**Task prompt:**
Switch "FILE" to "FOLDER" in the records, starting at the line that contains "Given: Switch source to FILE" and continuing through the end of the records, with everything else unchanged. Leave the pictures out of your answer.

--- Start Supplied material ---

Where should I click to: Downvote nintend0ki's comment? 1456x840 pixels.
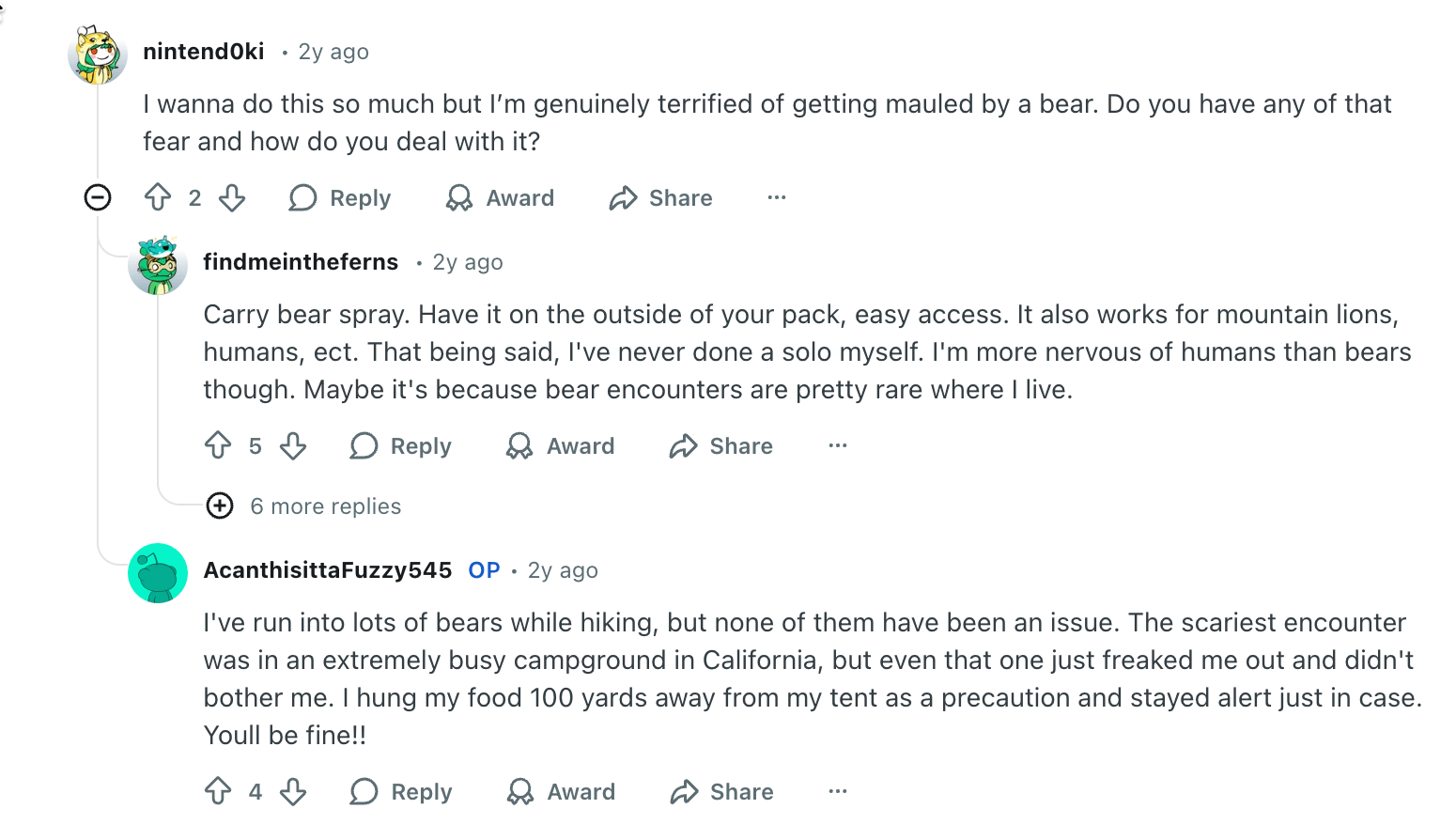tap(232, 197)

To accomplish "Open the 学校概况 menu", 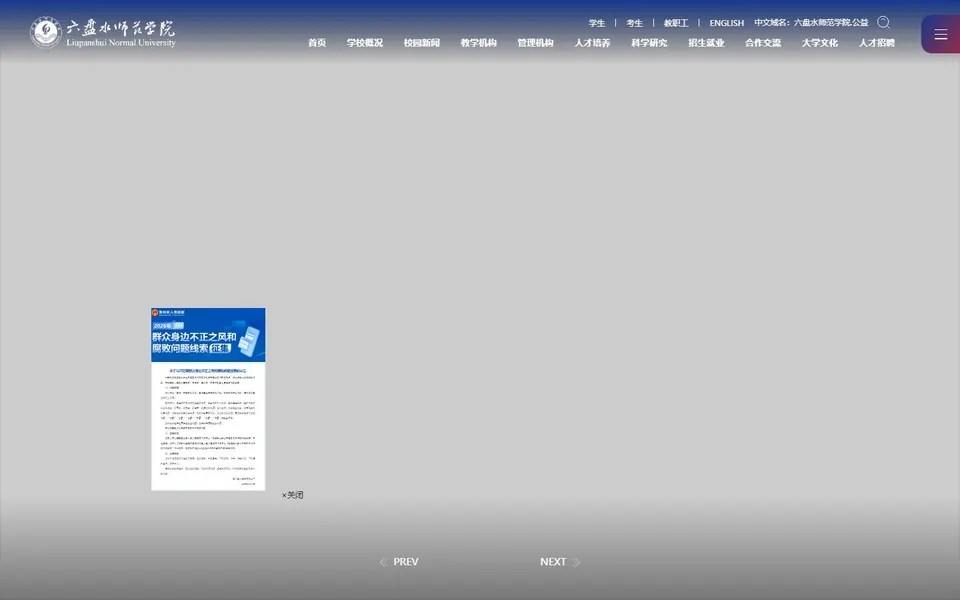I will [x=364, y=43].
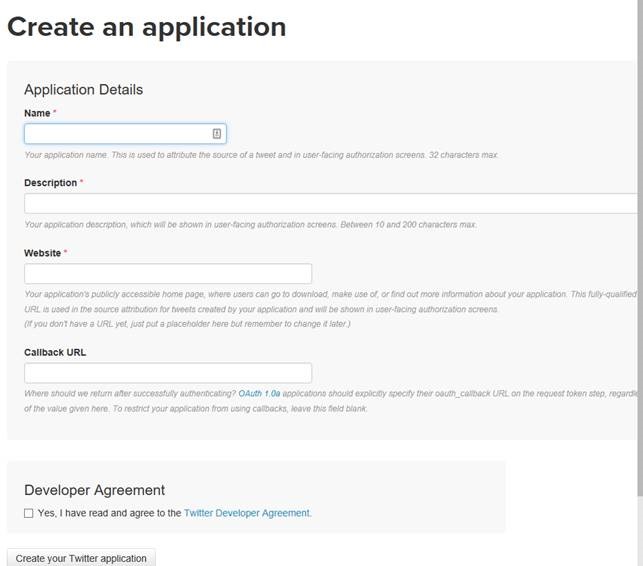Click the "Application Details" section title

[x=83, y=89]
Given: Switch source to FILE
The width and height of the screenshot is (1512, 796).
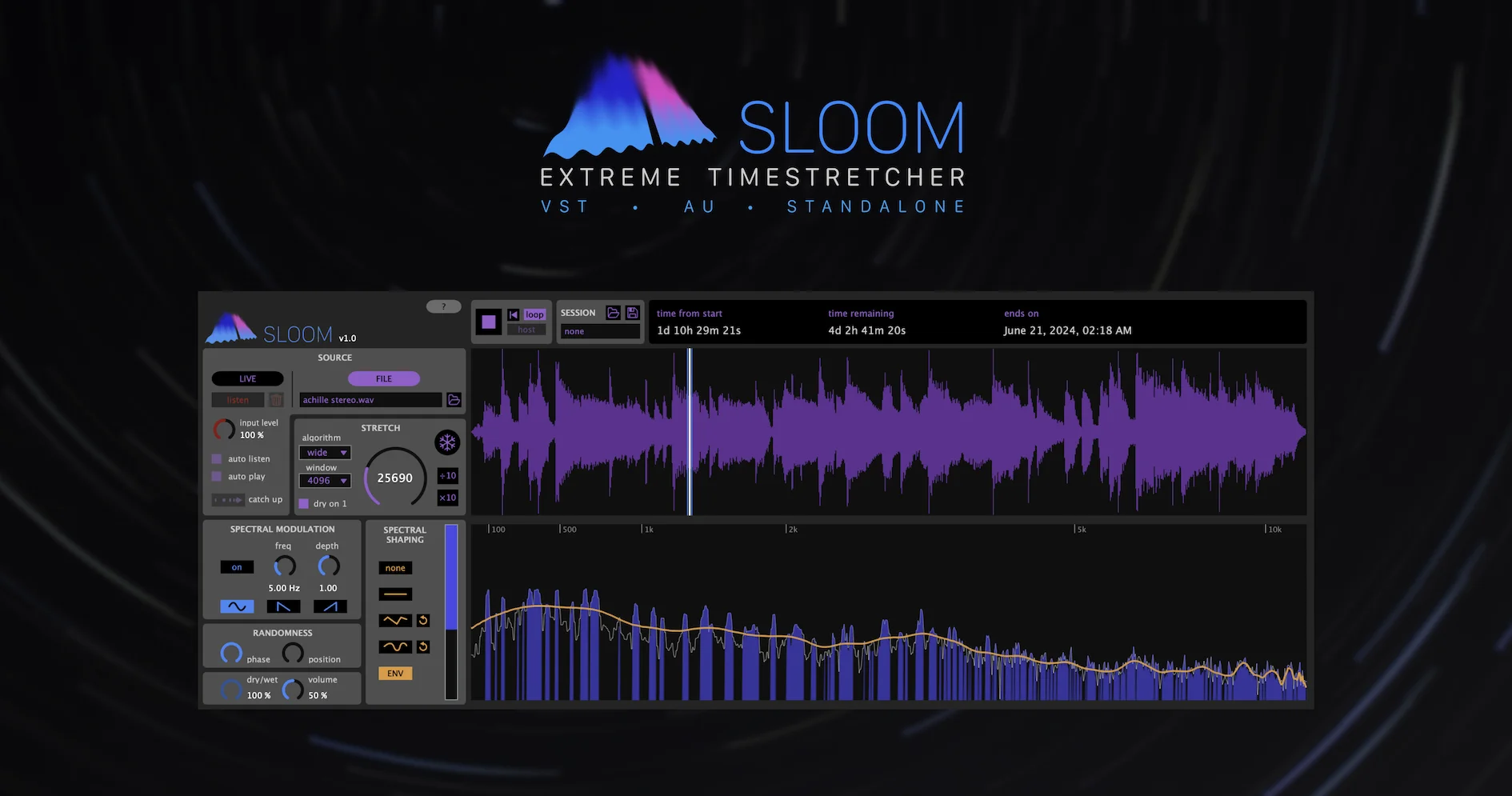Looking at the screenshot, I should point(384,378).
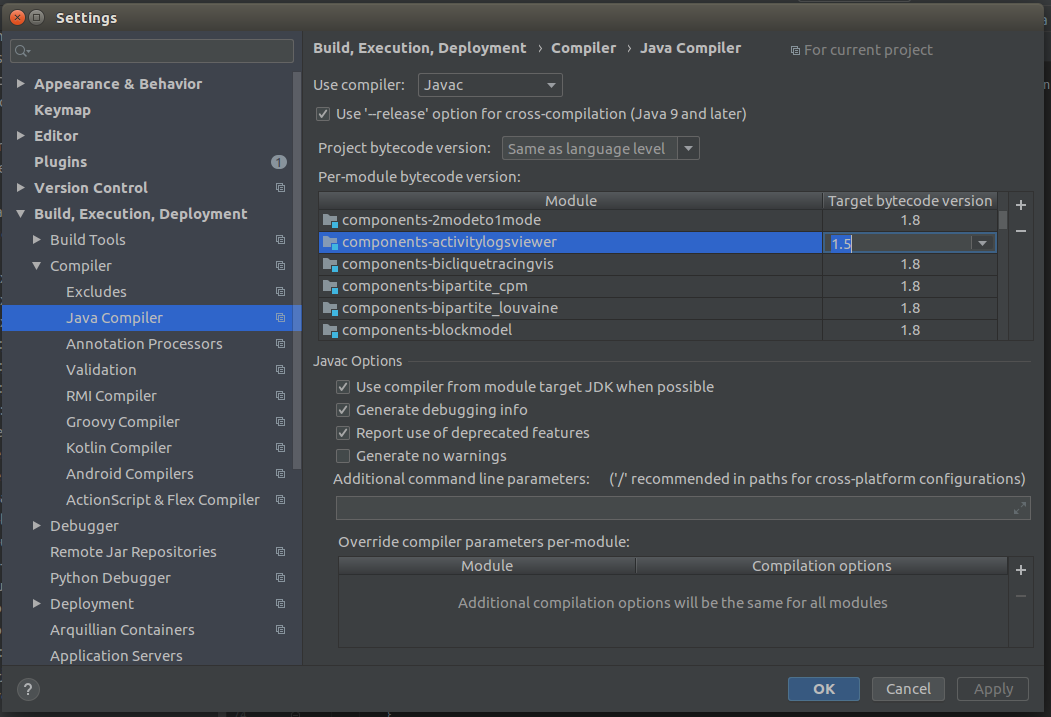The image size is (1051, 717).
Task: Click the plus icon to add per-module bytecode entry
Action: pos(1020,204)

--- End Supplied material ---

**Worked solution:**
Given: Switch source to FOLDER
The width and height of the screenshot is (1512, 796).
Looking at the screenshot, I should point(384,378).
The image size is (1051, 717).
Task: Click the plus icon to add per-module bytecode entry
Action: pos(1020,204)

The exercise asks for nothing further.